Sunday, June 11, 2017

PARALLEL UNIVERSES.


I used to have this friend. He was doing fine by himself, had a decent career and a decent style. Sometimes at night, when he was slightly drunk or felt like talking to someone who wasn’t really a friend, he talked to me. Sometimes in that sometimes, he dropped me a link to quite excellent music. I always ended up adding that to my favorite playlist which was mostly and already made of his.

Things never changed. Always this same excitement and this need of trying. Trying to have the conversation going, trying to outsmart, stretch the nighttime longer before sunrise, or simply to stay awake. He amused me. All of the experience, the common and contrast, the sense of humor and the critics. I was attracted to this intelligence without knowing. Part of the way, I fell for him though the distance between us was a three-hour flight.

But it was never about the silly kind of love between a man and a girl. I liked this person because he understood exactly who I was and constantly, I received a mutual, man-to-man respect. At 1 p.m. someone could find me laughing over the phone screen because my friend was desperately seeking for cigarettes while I calmly enjoyed the night with a bowl of rambutans, and we were talking about some designers we never understood. Sometimes, he surprised me by revealing his one-time friendship with Christophe Lemaire or his short relationship with one of the Chanel muses. It was the sophistication and exotic experience of his that gave me such an addictive satisfaction. I had thought parallel universes was a theory until I knew him.

The most satisfactory feeling of all was imagining he and I smoking at a windy balcony as the night went by, talking about how I wanted to make my clothes and how much he enjoyed his perfume-making workshop.

We haven’t spoken for half a year, I guess. I stopped everything we had by a spur of words and have never regret it. At that moment, I needed my own time to lick my wound and anything reminded me of what I had missed needed to disappear. I probably faced the situation like a child. It probably cost me a friend. But I hope along the way, maybe on a day, I’ll see him again. Perhaps when I finally have what I want and my career finally goes in line, the past tension will be gone. Or I’ll grow up a little.

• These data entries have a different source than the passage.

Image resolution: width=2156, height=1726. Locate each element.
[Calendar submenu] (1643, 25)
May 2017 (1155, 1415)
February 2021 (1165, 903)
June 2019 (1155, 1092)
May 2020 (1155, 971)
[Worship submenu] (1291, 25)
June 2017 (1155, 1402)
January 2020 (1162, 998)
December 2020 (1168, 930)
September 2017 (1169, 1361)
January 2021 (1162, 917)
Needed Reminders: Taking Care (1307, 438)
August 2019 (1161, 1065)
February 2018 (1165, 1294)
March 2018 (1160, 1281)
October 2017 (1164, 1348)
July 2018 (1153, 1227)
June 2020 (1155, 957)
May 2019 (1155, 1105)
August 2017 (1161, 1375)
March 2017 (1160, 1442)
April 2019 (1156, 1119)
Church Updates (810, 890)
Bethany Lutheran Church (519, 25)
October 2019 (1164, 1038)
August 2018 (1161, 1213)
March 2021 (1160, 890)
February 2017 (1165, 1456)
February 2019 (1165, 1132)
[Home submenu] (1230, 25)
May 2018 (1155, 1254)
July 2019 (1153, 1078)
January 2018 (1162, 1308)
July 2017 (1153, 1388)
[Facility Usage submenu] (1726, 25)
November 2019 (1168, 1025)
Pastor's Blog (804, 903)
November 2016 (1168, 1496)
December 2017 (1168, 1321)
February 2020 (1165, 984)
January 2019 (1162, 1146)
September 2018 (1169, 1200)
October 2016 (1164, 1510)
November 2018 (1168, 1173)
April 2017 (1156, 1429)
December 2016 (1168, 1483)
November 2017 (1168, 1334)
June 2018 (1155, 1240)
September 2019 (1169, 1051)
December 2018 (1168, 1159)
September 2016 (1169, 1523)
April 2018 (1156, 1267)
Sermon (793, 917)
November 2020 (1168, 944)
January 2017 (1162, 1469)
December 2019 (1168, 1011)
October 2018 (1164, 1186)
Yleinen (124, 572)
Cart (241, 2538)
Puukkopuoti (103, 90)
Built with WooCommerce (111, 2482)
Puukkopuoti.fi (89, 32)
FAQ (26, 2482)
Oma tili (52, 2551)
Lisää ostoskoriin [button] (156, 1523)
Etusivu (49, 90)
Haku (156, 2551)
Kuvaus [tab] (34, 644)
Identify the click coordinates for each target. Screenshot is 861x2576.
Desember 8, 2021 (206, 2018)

Earnest Hemingway said: “Write the truest sentence that you can.” This is what happens when a person is being honest. Words won’t stop flowing. I’ve felt distant from myself for a while and my favorite playlist hasn’t been updated for a much longer while. Tonight, I suddenly see what’s new and what’s gone. There are things I should let go and there are also things I should admit wanting to have them back. I miss having a friend who doesn’t see me either young or old. I miss having a conversation with absolutely no boundaries. All those possibilities are one decision away from me and the best thing about them is the fact that I always feel right thinking about it.

If the god of all universes decide to prove his sense of humor, even parallel universes would have to cross each other one day.